That Time FDR Told Republicans to Leave America
Democrats have a long history of not only issuing invitations to leave but of demonizing their opponents.
As President Calvin Coolidge said, “Once we have made this land our home, wherever our place of birth, whatever our race, we are all blended in one common country.” That was the idea of the American melting pot, which Democrats have turned into a boiling cauldron of identity politics and racial animosity. That’s why leftists (and too many on the Right) can’t view President Donald Trump’s comments about four congresswomen in any way except through a racial lens.
America is, in many ways, an idea more than it is a place, though it is arguably the one and only place on the planet built on such a solid foundation of Liberty. And an American tradition (for good or ill) is reminding people who don’t want to be here that they can leave at any time. (After all, we need a wall to keep people from illegally coming in, not, as in totalitarian socialist states, one to keep people from getting out.)
Democrats have a long history of not only issuing invitations to leave but of demonizing their opponents as foreign enemies, sometimes in the same sentence. “I had hoped that most of the Tories left this country in 1776,” President Franklin Roosevelt said of Republicans in 1932.
PowerLine’s Stephen Hayward quipped, “So Republicans should leave the country! FDR didn’t even invite them to come back after they had fixed their home country. Imagine if he had put that in a Tweet.”
By 1936, FDR was rebuking “the resolute enemy within our gates” — i.e., Republicans. And as Hayward writes, “By 1945 FDR was saying that a Republican return to power would represent a victory for the forces of fascism we were fighting against overseas.”
Today, FDR is (wrongly) revered by many Americans as one of our greatest presidents.
Hayward went on to note that because leftists are so conflicted about America itself, they don’t often charge their opponents with anti-Americanism. Instead, they take a cue from FDR and substitute “fascism” and “racism,” neither of which fits most of the subjects of their attacks. He lists myriad examples of Democrats pointing to Republicans and yelling “Hitler!” or “Nazi!” They “had Mein Kampf as their political bible,” said one Democrat. Another declared, “The smell of fascism has been in the air at this convention.” Both statements were way back in the 1960s.
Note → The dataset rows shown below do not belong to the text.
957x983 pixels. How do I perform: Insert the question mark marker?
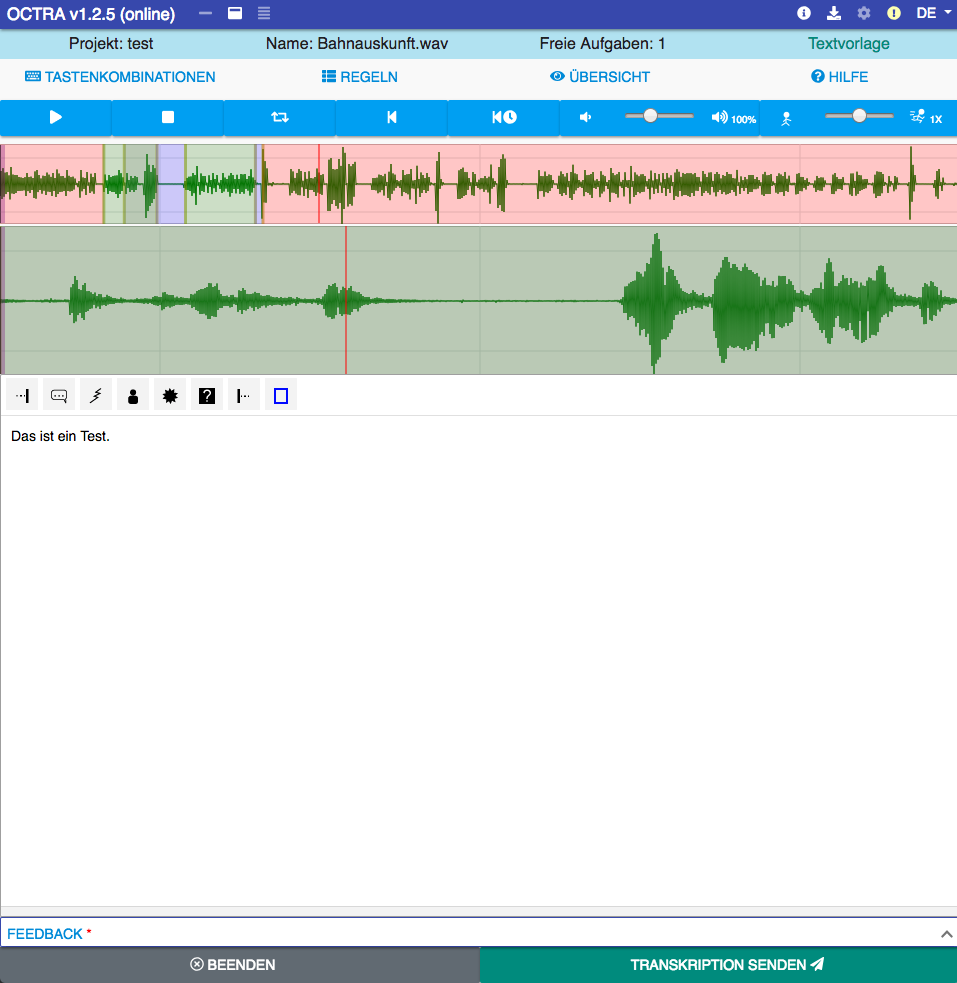pos(207,396)
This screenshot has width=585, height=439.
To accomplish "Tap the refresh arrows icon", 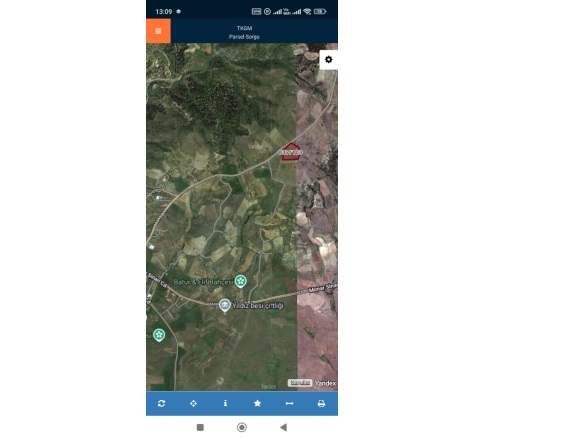I will click(162, 404).
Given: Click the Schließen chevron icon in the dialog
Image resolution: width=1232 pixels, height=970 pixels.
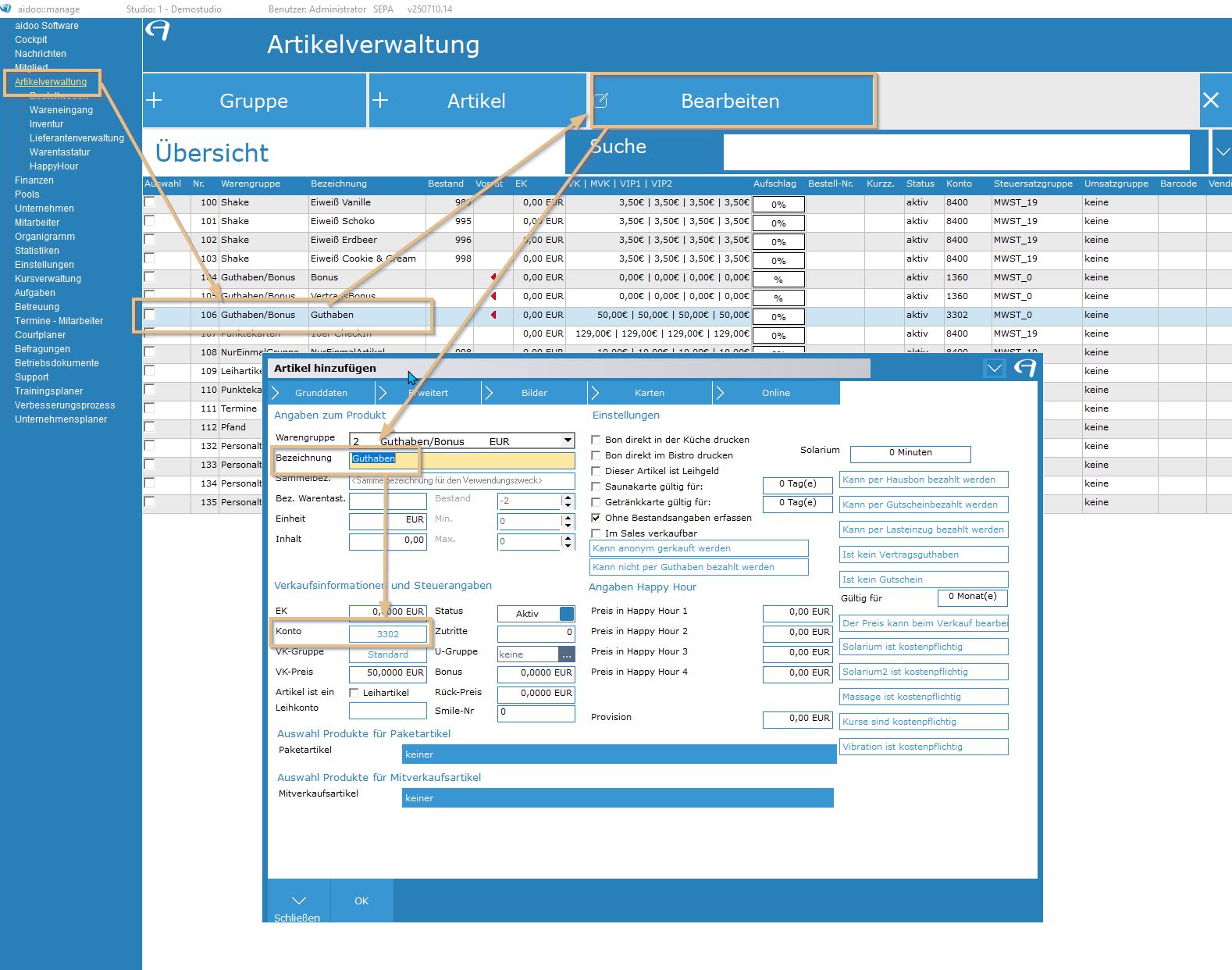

In the decades since then, conservatives have been subjected to endless inflammatory Democrat rhetoric about Hitler, fascism, Nazis, genocide, concentration camps, putting people back chains, and the like — all while Democrats claim to want “civility” and “tolerance” of dissent.
So what’s new with Trump? He fights back like a Democrat, lobbing rhetorical bombs with abandon, even if he did have to distance himself from the “send her back” chant at his North Carolina rally, saying, “I was not happy with it. I disagree with it.” Democrats really hate him because he’s winning their game.
Closing thought: After having just endured “Pride Month,” in which all Americans must kiss the ring of the Rainbow Mafia, it occurs to us that, to the Left, the only unacceptable sort of pride is American pride. That, too, is why Democrats hate Trump. It’s not because he’s Hitler reincarnated. It’s because he loves America.